Charles Irving Martin (January 25, 1871 – May 8, 1953) was an American military officer and a lawyer.

Early life 
Charles Martin was born to William Martin and Mary Martin in Ogle County, Illinois in 1871.

Military career 
Martin enlisted as a private in the First Kansas Infantry regiment on 26 August 1890. While he was enlisted, Martin attended and graduated from the Normal School at Fort Scott in 1892. In 1893, Martin was commissioned as a second lieutenant in the same regiment, and promoted to captain the following year. He was transferred on 30 April 1898 to the 20th U.S. Volunteers, with  whom he saw action in the Philippines during the Spanish–American War. The following year, in 1899, Martin was promoted to major and was transferred to the 20th Kansas Volunteer Infantry, serving in the Philippines during the Philippine–American War.

He returned to the United States in 1901, still part of the 20th Kansas, but working as the clerk for Bourbon County, Kansas district court, position which he held until 1905. During his time as the Bourbon County clerk, Martin was admitted to the Kansas bar and practiced in Fort Scott, Topeka and Wichita. From 1905 to 1909, Martin served as inspector general of the Kansas National Guard as a brigadier general.

First World War 
From 1909 to 1917, Martin served as the Adjutant General of the Kansas and commanded the 1st Infantry Brigade of the Kansas National Guard as a Brigadier General.
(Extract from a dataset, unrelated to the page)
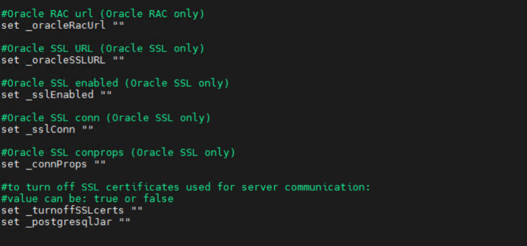Place cursor in empty quotes after _oracleSSLURL

[118, 60]
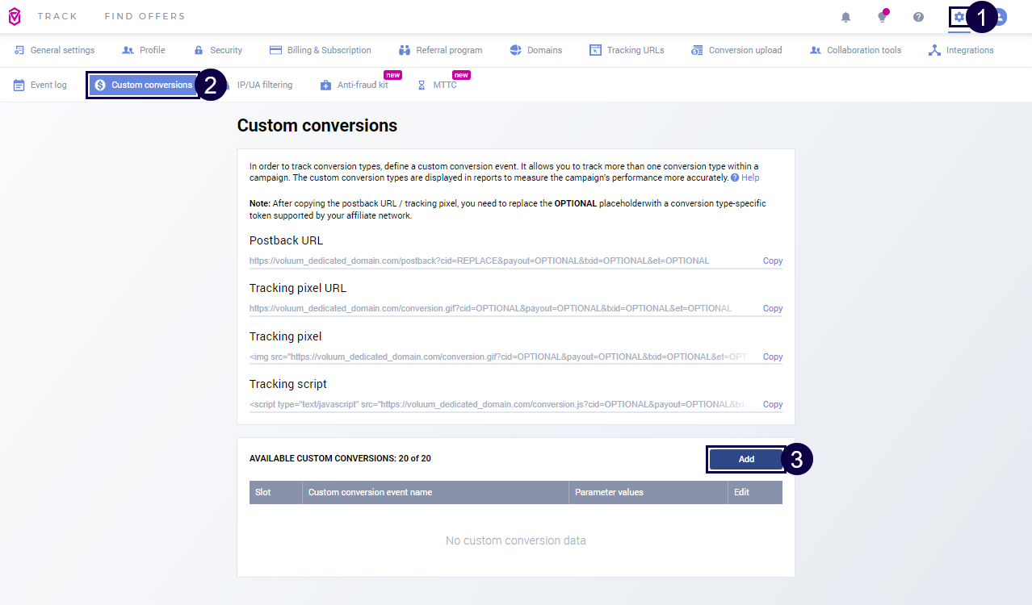Switch to the Event log tab
This screenshot has width=1032, height=605.
[40, 85]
On 5 August 1917, some time after the United States' entry into World War I, Martin was given command of the 70th Infantry Brigade, 35th Infantry Division, and departed for France with the rest of the division in May 1918, arriving in Liverpool on 8 May 1918. In May 1918, Martin served as an observer with the British army while the 35th Division was assigned to their reserve lines during the Spring Offensive of 1918. From July to September 1918, Martin and the 70th Brigade manned a quiet portion of the trenches, before participating in the Saint-Mihiel offensive, although not directly as the 35th Division did not see action until 26 September 1918.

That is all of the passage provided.